Different scale motion
Due to the variability of the human body, different people do the same action, or even the same person in different situations does the same action in time; the postural form is different [33]. It is easy to understand that the frequency and span of the legs of the fast and slow runners in a running race are different, and the frequency of the palms of the same person is also different when he is happy and upset. For either fast or slow motion scales, we consider different motions simultaneously and apply the method of fusing different motion features to form multi-scale motion features to improve the robustness of the model and the final accuracy.
Methodology
In the following, we present the overall approach, including the preliminary data processing method steps, the network framework for feature input, and the post-feature fusion method.
Global network framework
Take the experiment with the dataset JHMDB as an example. As shown in Fig. 3, the network framework consists of three parts, which are divided into RGB, slow motion, and fast motion according to the input features. The second layer also contains a 3D convolutional layer and a downsampling layer, similar to the first layer, which also doubles the size of the output and increases the number of channels to twice the base channels; the third and fourth layers are of the same size, containing two 3D convolutional layers and a downsampling layer, but the second convolutional layer does not increase the number of channels. Finally, the pooling layer and the fully connected layer are used to obtain a 1×21 array indicating the confidence level of each gesture category, and the recognition result is the one with the highest confidence level. We put the multimodal fusion at the end, that is, the prediction layer, and use the weighted summation method to multiply the prediction results obtained from each of the three features by their corresponding weights and then add them together to obtain the final fusion result, which is also a 1×21 array. The weights are set according to the accuracy of each feature trained separately in the ablation experiment.

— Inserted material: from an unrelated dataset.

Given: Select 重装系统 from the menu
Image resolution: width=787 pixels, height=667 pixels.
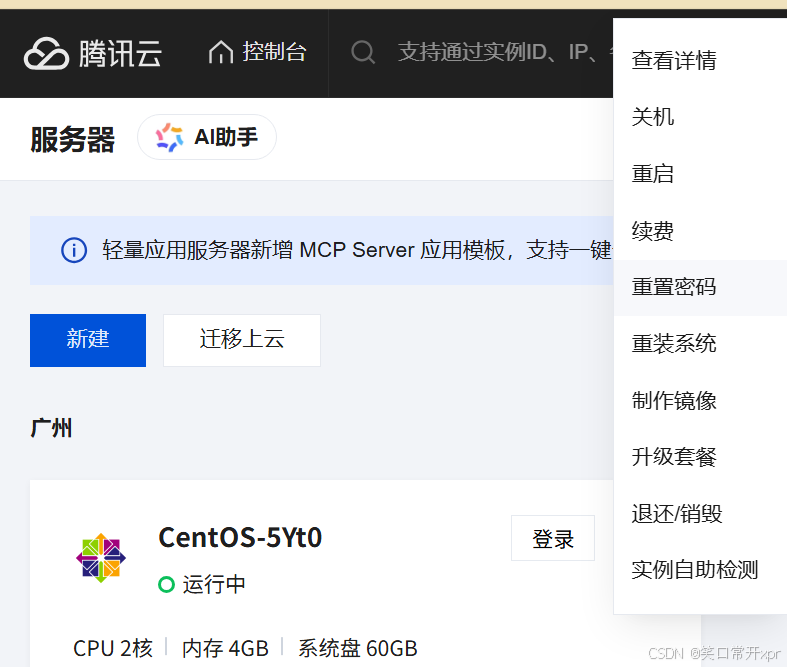Looking at the screenshot, I should 674,344.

The concept of gesture recognition framework based on 3D CNN multimodal fusion extracts the feature information of all modalities and fuses them for prediction in the prediction layer. labyer3:2*3Dconv3 and AvgPool3D indicate that the third layer of the network consists of two 3D convolutions and an average pooling down sampling. The other layers are defined in the same format. Where base channels=64 and AAP denotes Adaptive averaging pooling.
We use the pose estimation algorithm for extraction instead of direct acquisition from a public dataset. This approach facilitates the training of our dataset, eliminates the tedious labeling work, and enables the inclusion of the skeletal information of non-key characters appearing in the video, making the dataset more realistic and natural and improving the results’ robustness. Using Faster R-CNN [34] to frame the tasks that appear in the video for subsequent key point detection, the Faster R-CNN detection system achieves a frame rate of 5 frames/second on the GPU for the intense deep VGG-16 model (including the desired step). Compared to most high-resolution to low-resolution networks, HR-net [35] maintains a high-resolution representation throughout, so the predicted key point heat map is more accurate and spatially precise.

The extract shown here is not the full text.